Some months ago, AWS evangelist Corey Quinn wrote a short blog post titled “Right Sizing Your Instances Is Nonsense.” As usual, Corey was spot-on in his takedown of cost-reduction-magic-AI industry hype. But his piece only scratches the surface. I would take the argument a step farther and say that anyone who tells you they can automatically and generally “right-size” compute instances simply doesn’t understand how software works.
Does that strike you as overly aggressive? Stay with me. Even if you don’t wind up agreeing, there’s a lot to be learned about AIOps from a discussion of “automatic instance right-sizing.”
What is Right-Sizing?
Quoting directly from the website of one of the many services that claim to provide “right-sizing” for cloud instances:
“The Recommendations Engine leverages the time series data of relevant utilization metrics for your resources, then creates a statistical model around average and peak utilization periods. The tool leverages historical utilization data to identify performance characteristics across instance types, families and zones to provide valid recommendations for your workload.”
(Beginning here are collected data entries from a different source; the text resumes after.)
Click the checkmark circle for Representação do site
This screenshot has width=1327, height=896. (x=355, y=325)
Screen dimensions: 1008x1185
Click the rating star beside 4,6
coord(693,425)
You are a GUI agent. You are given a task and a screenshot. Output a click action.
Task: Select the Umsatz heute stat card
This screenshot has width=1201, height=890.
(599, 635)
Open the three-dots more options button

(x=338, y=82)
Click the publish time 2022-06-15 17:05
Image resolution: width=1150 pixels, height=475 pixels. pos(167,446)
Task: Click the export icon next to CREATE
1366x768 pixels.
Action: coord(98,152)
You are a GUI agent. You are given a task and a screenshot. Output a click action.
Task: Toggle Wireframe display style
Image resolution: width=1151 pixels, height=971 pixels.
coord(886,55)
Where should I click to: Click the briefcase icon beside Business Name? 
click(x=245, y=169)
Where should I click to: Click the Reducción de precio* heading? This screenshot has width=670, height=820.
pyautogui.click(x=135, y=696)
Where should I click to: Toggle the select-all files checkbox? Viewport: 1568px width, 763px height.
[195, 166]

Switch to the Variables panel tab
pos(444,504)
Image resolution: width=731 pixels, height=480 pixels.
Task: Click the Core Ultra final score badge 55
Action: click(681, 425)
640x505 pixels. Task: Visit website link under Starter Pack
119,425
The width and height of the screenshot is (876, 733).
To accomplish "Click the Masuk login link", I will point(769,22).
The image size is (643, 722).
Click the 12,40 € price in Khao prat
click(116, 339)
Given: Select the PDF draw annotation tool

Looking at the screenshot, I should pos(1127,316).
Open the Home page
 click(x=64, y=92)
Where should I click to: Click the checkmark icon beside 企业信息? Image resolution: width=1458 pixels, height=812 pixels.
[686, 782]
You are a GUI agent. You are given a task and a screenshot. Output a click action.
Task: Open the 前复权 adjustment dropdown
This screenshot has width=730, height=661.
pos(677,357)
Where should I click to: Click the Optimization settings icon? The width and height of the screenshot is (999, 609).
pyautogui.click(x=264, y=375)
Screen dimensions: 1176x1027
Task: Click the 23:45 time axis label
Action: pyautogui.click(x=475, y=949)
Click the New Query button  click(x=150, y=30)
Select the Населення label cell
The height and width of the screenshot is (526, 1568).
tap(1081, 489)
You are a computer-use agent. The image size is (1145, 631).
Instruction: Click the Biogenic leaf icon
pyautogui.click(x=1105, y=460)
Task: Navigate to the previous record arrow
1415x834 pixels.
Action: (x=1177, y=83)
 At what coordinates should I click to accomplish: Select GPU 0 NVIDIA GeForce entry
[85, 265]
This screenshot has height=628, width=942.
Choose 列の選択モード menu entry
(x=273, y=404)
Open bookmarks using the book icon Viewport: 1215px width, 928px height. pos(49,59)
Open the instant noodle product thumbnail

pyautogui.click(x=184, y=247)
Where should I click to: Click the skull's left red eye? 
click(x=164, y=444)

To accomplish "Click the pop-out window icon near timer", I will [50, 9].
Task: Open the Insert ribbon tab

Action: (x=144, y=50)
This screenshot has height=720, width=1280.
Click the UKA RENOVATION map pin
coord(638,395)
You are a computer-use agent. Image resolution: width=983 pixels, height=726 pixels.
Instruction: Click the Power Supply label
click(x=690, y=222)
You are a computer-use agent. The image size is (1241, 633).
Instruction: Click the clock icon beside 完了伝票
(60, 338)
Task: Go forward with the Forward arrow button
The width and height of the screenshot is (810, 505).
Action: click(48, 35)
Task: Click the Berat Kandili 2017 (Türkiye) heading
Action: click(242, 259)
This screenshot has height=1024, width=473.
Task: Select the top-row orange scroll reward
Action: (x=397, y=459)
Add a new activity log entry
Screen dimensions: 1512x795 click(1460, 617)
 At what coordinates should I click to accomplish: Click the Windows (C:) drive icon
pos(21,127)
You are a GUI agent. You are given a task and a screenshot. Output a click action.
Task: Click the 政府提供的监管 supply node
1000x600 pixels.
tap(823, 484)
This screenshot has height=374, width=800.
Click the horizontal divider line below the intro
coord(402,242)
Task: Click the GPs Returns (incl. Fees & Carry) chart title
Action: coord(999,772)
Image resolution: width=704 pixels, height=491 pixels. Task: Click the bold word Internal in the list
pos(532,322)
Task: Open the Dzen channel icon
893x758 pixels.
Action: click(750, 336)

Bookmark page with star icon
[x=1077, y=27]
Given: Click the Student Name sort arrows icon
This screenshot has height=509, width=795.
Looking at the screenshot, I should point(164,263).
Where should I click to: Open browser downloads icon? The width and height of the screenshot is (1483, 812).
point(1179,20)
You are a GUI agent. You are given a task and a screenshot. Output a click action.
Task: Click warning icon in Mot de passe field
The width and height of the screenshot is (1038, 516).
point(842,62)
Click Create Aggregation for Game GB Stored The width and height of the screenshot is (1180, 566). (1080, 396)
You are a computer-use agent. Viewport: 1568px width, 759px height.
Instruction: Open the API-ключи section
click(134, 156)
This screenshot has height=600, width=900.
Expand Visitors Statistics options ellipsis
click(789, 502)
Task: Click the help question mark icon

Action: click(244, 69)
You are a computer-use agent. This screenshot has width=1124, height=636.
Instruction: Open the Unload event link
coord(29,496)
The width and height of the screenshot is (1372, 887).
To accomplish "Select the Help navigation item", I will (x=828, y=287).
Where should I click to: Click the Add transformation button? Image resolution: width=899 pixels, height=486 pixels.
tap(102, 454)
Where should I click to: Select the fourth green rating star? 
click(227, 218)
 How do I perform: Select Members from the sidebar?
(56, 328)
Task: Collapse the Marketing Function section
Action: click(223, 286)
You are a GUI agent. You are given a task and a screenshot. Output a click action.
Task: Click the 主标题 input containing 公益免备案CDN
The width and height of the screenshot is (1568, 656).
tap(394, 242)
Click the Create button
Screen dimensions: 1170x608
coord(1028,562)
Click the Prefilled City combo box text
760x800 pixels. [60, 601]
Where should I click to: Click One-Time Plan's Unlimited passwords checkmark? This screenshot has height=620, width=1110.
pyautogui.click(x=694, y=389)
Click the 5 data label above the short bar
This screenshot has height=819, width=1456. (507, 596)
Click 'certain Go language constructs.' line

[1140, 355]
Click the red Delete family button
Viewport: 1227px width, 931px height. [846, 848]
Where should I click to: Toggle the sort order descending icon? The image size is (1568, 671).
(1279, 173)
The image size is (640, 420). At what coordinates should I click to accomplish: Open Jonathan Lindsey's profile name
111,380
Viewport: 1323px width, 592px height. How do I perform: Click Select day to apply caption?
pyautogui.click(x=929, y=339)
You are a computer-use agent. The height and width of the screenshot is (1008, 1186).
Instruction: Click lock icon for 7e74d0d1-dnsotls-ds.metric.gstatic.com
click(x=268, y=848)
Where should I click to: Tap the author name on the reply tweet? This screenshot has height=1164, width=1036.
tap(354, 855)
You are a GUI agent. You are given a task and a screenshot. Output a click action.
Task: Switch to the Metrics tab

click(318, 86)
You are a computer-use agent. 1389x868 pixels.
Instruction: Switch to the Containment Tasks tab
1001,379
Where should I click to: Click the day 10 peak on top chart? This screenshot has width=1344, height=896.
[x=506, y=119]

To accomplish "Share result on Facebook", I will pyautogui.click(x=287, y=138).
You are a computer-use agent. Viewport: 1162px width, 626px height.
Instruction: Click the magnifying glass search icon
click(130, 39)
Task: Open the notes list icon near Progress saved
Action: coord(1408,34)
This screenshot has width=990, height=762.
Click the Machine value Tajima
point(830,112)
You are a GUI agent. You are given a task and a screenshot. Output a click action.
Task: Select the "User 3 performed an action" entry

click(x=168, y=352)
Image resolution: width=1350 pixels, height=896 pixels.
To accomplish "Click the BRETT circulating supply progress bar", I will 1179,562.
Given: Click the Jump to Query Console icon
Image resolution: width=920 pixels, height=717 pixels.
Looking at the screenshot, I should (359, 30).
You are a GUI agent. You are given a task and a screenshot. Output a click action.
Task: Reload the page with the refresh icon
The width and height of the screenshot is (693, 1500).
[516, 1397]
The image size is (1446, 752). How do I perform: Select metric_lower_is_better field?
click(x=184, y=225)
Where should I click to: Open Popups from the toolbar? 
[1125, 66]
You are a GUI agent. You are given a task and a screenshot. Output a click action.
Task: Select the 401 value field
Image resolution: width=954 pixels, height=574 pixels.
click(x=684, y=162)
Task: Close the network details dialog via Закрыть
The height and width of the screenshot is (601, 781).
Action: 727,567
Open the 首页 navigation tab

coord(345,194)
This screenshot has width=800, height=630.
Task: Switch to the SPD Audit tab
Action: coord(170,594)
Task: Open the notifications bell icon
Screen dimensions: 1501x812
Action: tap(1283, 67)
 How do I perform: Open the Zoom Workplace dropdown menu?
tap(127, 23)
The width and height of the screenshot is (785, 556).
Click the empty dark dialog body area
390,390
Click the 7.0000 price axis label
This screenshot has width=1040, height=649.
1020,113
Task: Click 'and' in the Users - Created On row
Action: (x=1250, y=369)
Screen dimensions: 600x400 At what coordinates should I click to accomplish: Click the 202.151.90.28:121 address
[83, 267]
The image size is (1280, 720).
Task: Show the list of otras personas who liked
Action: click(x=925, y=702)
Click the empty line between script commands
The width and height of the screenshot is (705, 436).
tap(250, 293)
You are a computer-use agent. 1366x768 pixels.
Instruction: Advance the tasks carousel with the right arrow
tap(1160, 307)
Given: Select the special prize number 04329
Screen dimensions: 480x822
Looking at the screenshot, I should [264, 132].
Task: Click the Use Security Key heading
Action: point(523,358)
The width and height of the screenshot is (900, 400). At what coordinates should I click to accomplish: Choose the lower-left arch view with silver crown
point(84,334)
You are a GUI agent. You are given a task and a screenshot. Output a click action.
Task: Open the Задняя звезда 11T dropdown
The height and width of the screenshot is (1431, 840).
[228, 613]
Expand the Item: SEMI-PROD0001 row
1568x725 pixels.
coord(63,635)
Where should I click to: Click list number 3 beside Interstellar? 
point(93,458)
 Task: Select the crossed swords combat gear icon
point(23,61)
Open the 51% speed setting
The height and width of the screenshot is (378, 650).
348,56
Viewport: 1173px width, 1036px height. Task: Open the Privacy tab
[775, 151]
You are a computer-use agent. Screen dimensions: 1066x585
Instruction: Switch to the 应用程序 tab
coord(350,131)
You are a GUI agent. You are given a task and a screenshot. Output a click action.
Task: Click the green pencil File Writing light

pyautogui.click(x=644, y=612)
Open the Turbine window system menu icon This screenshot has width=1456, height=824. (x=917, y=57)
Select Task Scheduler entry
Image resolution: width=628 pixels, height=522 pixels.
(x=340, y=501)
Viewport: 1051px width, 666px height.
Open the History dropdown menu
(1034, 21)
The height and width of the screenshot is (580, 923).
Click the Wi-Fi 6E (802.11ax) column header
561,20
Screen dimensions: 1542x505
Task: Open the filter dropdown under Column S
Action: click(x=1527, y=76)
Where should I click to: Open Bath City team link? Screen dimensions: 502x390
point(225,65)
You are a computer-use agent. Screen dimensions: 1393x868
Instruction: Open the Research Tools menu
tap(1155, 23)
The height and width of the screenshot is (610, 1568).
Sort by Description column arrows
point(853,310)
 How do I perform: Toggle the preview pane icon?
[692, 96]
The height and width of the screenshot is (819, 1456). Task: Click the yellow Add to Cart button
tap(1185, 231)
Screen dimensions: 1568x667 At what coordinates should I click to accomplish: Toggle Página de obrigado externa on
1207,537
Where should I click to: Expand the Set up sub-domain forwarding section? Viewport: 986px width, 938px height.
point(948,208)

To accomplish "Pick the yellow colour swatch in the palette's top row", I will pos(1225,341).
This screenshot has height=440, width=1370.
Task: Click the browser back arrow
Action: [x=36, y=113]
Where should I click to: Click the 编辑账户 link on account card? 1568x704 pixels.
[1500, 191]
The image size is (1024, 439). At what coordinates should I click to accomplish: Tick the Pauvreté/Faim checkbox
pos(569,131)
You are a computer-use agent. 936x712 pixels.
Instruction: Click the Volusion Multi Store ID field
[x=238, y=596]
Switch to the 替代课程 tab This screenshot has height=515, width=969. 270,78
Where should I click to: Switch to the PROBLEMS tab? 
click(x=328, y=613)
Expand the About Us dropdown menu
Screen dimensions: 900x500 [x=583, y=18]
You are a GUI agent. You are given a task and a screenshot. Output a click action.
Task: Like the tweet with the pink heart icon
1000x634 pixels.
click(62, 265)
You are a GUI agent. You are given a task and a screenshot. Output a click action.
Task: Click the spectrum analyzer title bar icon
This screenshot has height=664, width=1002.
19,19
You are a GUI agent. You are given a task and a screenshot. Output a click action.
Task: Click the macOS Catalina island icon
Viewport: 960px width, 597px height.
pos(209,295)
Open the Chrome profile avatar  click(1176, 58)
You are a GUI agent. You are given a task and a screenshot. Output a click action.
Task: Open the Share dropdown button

The idea behind this “right-sizing” is quite simple, really: track a bunch of cloud service metrics (and maybe a bunch of OS metrics, too, if they are available), use some statistical model—commonly called “AI” on VC decks—and magically deliver recommendations for a more cost-effective cloud instance type.
There’s just one problem: creating a useful statistical model from generic metrics is practically impossible unless your software is purpose-built to support it, and that is never a software design goal. In fact, software is almost always built in a way that is completely contrary to this goal, and for very good reasons. To understand why, let’s go over the assumptions behind “right-sizing”:
- The software will be able to use all given resources
- Performance will improve (or degrade) predictably and uniformly with added resources
- Metrics accurately describe application load
- Scaling dimensions are independent
- There will be no side effects on connected systems
It turns out, none of these assumptions behind right-sizing are generally true.
A Crash Course in Software Scaling
In theory, software is bottlenecked on resources, be they CPU, disk, RAM, network, what have you. In practice, however, it is extremely difficult to build software that can fully utilize resources.
The general curve that describes how software scales with resources or load is known as the Universal Scalability Law (USL). In a nutshell, it says that on any chart showing scale versus performance, you will see a region of linear scaling where adding resources (say, CPU cores) proportionally increases performance; however, you will then see where performance continues to increase on a nonlinear basis, with smaller and smaller gains with every additional resource until, at some point, the benefit is so marginal as to be completely negligible. This is known as Amdahl’s law, which states that the performance of every program is limited by the serial part.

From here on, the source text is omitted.